Based on their results, the researchers concluded that scaphoid fracture patterns in children and adolescents are now similar to adults and that children’s participation in higher-energy activities or increased BMI has likely contributed to this change.

“The standard of care for acute nondisplaced scaphoid fractures continues to be cast immobilization, although 3 months or longer of treatment may be required to achieve union,” said Mr. Gholson. “Because casting is unlikely to yield union in the almost one-third of patients who have chronic nonunions, we recommend surgical reduction and internal fixation as the primary treatment option for chronic nonunions.”

He added, “Interestingly, patients with open physes had longer healing times following surgery.
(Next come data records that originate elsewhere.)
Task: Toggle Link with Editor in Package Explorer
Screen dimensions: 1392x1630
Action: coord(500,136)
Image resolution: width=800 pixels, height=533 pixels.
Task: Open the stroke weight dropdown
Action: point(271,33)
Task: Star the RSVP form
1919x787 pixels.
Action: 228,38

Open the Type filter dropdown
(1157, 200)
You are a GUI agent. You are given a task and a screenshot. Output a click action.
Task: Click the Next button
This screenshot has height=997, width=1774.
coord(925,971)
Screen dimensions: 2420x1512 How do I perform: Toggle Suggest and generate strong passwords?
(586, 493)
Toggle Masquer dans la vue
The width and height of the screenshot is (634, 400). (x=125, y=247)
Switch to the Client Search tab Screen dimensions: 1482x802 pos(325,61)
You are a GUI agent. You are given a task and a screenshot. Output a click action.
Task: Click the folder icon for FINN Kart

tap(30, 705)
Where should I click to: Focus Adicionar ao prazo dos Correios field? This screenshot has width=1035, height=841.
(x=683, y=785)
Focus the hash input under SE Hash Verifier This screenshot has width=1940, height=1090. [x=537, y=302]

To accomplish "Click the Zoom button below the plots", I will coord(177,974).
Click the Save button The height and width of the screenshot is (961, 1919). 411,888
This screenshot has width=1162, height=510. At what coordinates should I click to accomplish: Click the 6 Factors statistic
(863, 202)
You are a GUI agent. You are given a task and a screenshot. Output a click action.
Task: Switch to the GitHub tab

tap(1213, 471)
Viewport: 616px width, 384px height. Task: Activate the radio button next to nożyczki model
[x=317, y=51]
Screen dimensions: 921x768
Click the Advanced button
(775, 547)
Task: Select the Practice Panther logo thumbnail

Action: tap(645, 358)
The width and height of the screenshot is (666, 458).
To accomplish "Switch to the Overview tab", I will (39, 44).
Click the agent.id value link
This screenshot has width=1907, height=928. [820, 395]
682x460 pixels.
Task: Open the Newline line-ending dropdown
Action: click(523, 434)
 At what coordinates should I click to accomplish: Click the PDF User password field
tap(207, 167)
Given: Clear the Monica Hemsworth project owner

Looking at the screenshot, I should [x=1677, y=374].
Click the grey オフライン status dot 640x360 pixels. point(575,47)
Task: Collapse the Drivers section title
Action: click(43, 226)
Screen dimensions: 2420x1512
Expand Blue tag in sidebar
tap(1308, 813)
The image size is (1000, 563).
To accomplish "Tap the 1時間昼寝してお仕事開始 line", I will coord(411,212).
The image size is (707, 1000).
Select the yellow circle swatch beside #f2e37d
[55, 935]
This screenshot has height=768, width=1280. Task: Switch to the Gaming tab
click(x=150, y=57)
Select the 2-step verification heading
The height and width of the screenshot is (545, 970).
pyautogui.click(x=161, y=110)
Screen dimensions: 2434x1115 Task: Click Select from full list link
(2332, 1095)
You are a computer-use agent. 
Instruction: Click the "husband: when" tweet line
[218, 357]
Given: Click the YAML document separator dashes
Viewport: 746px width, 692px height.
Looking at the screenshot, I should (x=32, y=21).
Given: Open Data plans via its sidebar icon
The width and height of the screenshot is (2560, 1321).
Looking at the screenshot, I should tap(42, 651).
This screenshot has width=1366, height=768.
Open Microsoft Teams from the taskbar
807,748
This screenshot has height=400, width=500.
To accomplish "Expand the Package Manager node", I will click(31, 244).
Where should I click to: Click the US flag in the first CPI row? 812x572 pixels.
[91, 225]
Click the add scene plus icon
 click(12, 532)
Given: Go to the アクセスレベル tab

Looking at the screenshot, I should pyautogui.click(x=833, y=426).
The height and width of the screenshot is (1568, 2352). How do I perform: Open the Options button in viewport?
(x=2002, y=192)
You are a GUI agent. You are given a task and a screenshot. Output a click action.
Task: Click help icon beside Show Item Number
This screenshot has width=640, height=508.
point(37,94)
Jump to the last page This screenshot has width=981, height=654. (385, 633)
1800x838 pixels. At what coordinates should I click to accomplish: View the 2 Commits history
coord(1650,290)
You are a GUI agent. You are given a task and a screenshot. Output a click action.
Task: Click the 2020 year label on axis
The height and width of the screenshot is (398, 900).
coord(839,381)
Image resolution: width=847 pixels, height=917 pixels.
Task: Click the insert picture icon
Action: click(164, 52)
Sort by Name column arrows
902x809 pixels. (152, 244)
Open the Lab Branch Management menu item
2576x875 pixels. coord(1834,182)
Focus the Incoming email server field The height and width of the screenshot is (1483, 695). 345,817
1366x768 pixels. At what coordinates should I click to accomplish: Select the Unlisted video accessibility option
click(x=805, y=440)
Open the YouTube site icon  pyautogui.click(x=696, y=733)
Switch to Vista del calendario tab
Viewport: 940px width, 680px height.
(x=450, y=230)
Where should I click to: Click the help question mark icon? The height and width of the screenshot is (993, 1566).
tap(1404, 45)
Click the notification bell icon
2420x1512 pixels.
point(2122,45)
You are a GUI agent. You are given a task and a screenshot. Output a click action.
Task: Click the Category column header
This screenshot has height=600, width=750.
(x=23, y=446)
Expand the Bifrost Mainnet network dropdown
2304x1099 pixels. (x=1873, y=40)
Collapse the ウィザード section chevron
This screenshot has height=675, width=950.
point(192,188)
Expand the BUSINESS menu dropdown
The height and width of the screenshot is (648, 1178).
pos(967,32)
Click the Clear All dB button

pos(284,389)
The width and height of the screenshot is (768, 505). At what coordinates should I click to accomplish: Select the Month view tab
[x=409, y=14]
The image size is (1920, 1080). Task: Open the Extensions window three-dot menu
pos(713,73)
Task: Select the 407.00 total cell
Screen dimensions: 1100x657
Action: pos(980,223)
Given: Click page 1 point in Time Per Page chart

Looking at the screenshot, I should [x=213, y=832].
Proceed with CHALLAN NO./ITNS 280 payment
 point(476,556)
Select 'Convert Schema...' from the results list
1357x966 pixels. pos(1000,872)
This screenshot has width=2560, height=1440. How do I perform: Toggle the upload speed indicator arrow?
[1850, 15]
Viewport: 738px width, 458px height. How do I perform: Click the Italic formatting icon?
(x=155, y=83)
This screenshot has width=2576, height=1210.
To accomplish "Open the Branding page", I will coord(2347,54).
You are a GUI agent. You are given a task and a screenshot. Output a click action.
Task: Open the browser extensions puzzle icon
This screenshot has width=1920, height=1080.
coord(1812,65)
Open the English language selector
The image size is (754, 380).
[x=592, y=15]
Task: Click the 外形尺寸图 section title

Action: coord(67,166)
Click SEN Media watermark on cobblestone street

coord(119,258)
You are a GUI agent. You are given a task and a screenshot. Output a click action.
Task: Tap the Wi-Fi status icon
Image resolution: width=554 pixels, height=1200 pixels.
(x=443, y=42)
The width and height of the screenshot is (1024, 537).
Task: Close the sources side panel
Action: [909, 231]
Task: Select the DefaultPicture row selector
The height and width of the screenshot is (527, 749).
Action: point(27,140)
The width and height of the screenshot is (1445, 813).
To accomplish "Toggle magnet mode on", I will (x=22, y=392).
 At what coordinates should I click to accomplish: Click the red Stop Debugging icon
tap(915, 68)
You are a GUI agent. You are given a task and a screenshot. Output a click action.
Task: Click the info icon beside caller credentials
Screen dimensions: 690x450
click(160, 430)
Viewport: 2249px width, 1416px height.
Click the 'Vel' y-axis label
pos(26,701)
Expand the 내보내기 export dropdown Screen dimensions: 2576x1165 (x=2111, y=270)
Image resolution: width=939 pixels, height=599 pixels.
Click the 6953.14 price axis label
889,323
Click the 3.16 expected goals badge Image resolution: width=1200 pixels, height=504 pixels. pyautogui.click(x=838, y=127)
We hypothesized that the more cartilaginous scaphoid may actually have a less robust blood supply. For this reason, percutaneous screw fixation—which is a popular treatment for adults with acute nondisplaced scaphoid fractures—may not be applicable to younger, more skeletally immature patients.”

Mr. Gholson’s coauthors of “Scaphoid Fractures in Children: Contemporary Injury Patterns and Factors Influencing Healing,” are Donald S. Bae, MD; David Zurakowski, PhD; and Peter M. Waters, MD.

Disclosure information: The authors report no conflicts.